• **Problems to work on**:
(a) Print the passage of the XML schema datatypes page word for word. Begin at the words "The namespace to" and stop after "pyslet.xml.xsdatatypes.boolean_to_str(src)".
(b) List every function the XML schema datatypes page documents under the pyslet.xml.xsdatatypes path.

======== Supplied passage

6.2.5. XML: Schema Datatypes

This module implements some useful concepts drawn from http://www.w3.org/TR/xmlschema-2/

One of the main purposes of this module is to provide classes and functions for converting data between python-native representations of the value-spaces defined by this specification and the lexical representations defined in the specification.

The result is typically a pair of x_from_str/x_to_str functions that are used to define custom attribute handling in classes that are derived from Element. For example:

import xml.xsdatatypes as xsi

class MyElement(XMLElement):
    XMLNAME = "MyElement"
        XMLATTR_flag=('flag', xsi.boolean_from_str, xsi.boolean_to_str)

In this example, an element like this:

<MyElement flag="1">...</MyElement>

Would cause the instance of MyElement representing this element to have it’s flag attribute set to the Python constant True instead of a string value. Also, when serializing the element instance the flag attribute’s value would be converted to the canonical representation, which in this case would be the string “true”. Finally, these functions raise ValueError when conversion fails, an error which the XML parser will escalate to an XML validation error (allowing the document to be rejected in strict parsing modes).

6.2.5.1. Namespace

The XML schema namespace is typically used with the prefix xsi.

pyslet.xml.xsdatatypes.XMLSCHEMA_NAMESPACE = 'http://www.w3.org/2001/XMLSchema-instance'

The namespace to use XML schema elements

6.2.5.2. Primitive Datatypes

XML schema’s boolean trivially maps to Python’s True/False

pyslet.xml.xsdatatypes.boolean_from_str(src)

Decodes a boolean value from src.

Returns python constants True or False. As a convenience, if src is None then None is returned.

pyslet.xml.xsdatatypes.boolean_to_str(src)

Encodes a boolean using the canonical lexical representation.

src
Anything that can be resolved to a boolean except None, which raises ValueError.

The decimal, float and double types are represented by Python’s native float type but the function used to encode and decode them from strings differ from native conversion to adhere more closely to the schema specification and to ensure that, by default, canonical lexical representations are used.

pyslet.xml.xsdatatypes.decimal_from_str(src)

Decodes a decimal from a string returning a python float value.

If string is not a valid lexical representation of a decimal value then ValueError is raised.

pyslet.xml.xsdatatypes.decimal_to_str(value, digits=None, strip_zeros=True, **kws)

Encodes a decimal value into a string.

================
======== Collected material

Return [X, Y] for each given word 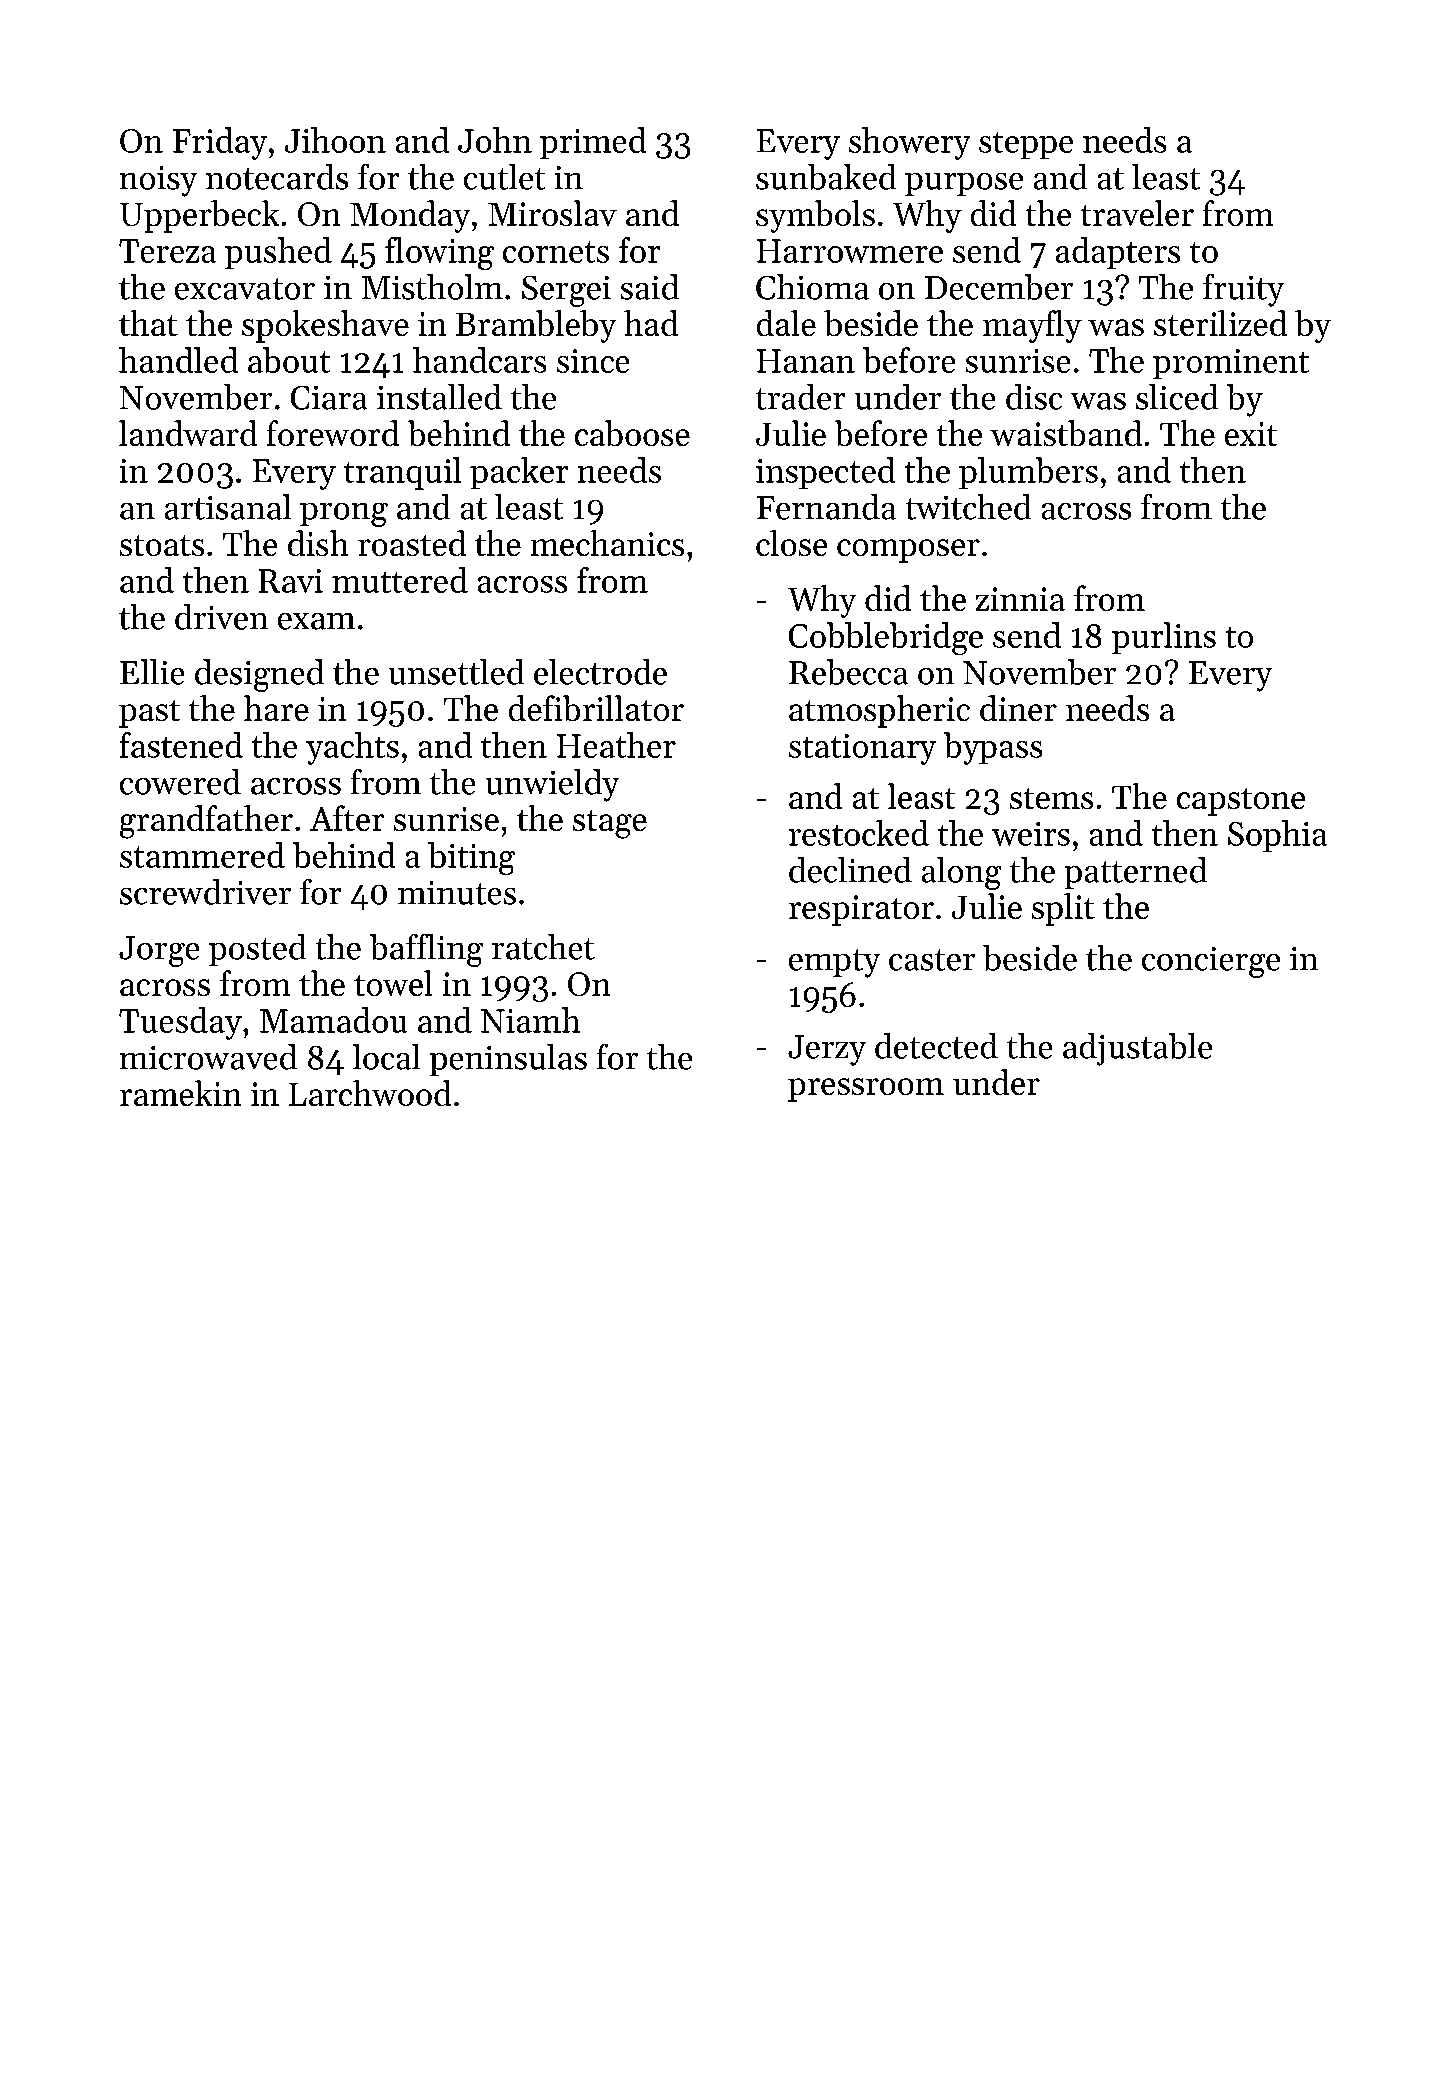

================

• **Task-by-task results**:
(a)
The namespace to use XML schema elements

6.2.5.2. Primitive Datatypes

XML schema’s boolean trivially maps to Python’s True/False

pyslet.xml.xsdatatypes.boolean_from_str(src)

Decodes a boolean value from src.

Returns python constants True or False. As a convenience, if src is None then None is returned.

pyslet.xml.xsdatatypes.boolean_to_str(src)

(b)
- boolean_from_str
- boolean_to_str
- decimal_from_str
- decimal_to_str